Thursday, June 17, 2010

Will the BP oil disaster destroy Obama's presidency?

Well, I'm unusually harsh about President Obama in this week's column for Scripps:

President Obama might make a great senator someday.

That's the thought that occurred Tuesday night as Obama vaguely described a "set of principles" that would set America on course toward its energy future -- even as he lamely admitted to being "unsure exactly what that (future) looks like." Senators have the luxury of noodling around with legislation, haggling and negotiating until a bill comes into shape. Presidents, on the other hand, are supposed to offer leadership -- a concrete plan of action.

So far, Obama is failing the test.

Unfortunately, there's nothing new to this. Obama spent the first year of his presidency being overly vague about what he would and wouldn't accept in a health-reform bill. The result? Senators took the lead, spending months in confusing and nearly fruitless negotiations while an antsy public grew increasingly angry.

There's nothing technically wrong with this: Congress is, after all, a co-equal branch of government. But Obama's style of vague direction-setting raises two unsettling possibilities about his presidency. A: He lacks confidence in his agenda, so he won't commit to specifics that can be publicly rejected. B: He doesn't actually have an agenda.

Back in 2008, many liberals backed Obama because they felt Republicans would offer obstinate, conspiracy-mongering obstruction to a Hillary Rodham Clinton presidency. Turns out they did that anyway. Clinton, at least, might've pursued her agenda with more tenacity -- and Obama might've made a loyal foot soldier, happily engaged in the Senate's give-and-take. Instead, he's meandering into the future. The oil spill isn't undoing Obama's presidency; he's doing fine at that on his own.

Saturday, May 22, 2010

Should BP end offshore oil drilling?

That's the topic of my Scripps Howard column with Ben Boychuk this week -- and a trickier topic than usual. Because I want the answer to the above question to be "Yes, yes, a thousand times yes!" But given the realities of American politics and the country's energy consumption, it seems impossible to end offshore drilling entirely.

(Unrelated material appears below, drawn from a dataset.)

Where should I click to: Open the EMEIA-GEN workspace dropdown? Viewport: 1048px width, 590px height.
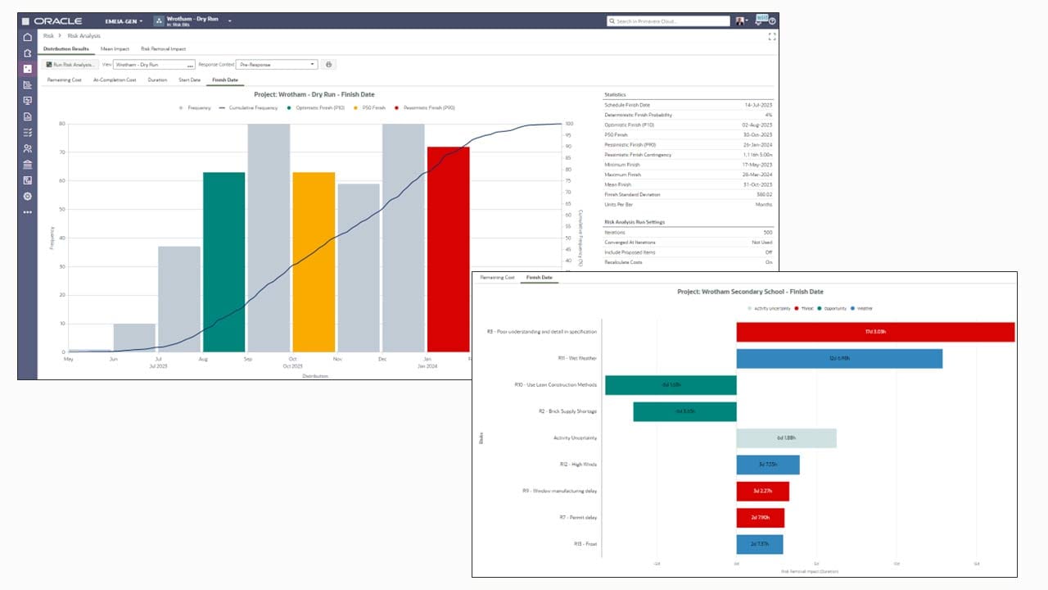pyautogui.click(x=125, y=20)
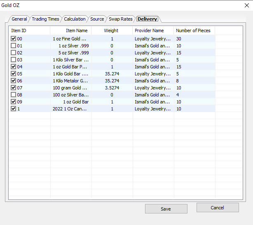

So my answer? Regulate the hell out of the industry, and rigorously enforce those regulations.

It would be nice if we could unilaterally end offshore oil drilling. Nobody likes to see the oily bird carcasses washing up on beaches, nor the plaintive looks in the eyes of suddenly idled Louisiana fishermen. The widespread damage being done right now in the Gulf of Mexico should be intolerable.

But we will tolerate it. We have to. America's energy demands are simply too great to give it up - our politicians are not going to ask us to sacrifice our comfortable lifestyles; we won't let them in any case - and the country isn't anywhere close to ready to switch over to "alternative" energy sources like wind and solar to pick up the slack.

If some environmentalists are ready to declare a moratorium without ready alternatives, however, drilling enthusiasts can be much too cavalier about the safety of offshore drilling. Large-scale energy production of any sort is almost always a complicated and dangerous proposition, whether at Chernobyl or in the Atlantic Ocean. Disasters - the devastation of whole swaths of the planet - are inevitable. So regulations on drilling should be tight, and rigorously enforced.

That hasn't been the case. The New York Times reported that the federal government gave permission to dozens of oil companies - including BP - to drill offshore even though they hadn't completed "required" environmental reviews. That's inexcusable.

We rely on oil energy because, for now, we have to. However, that's no reason to let the oil companies essentially regulate themselves. Getting rigorous about the rules and their enforcement will probably make energy a little more expensive for all of us, but the cost will be necessary. Our own ability to survive on the planet depends upon it.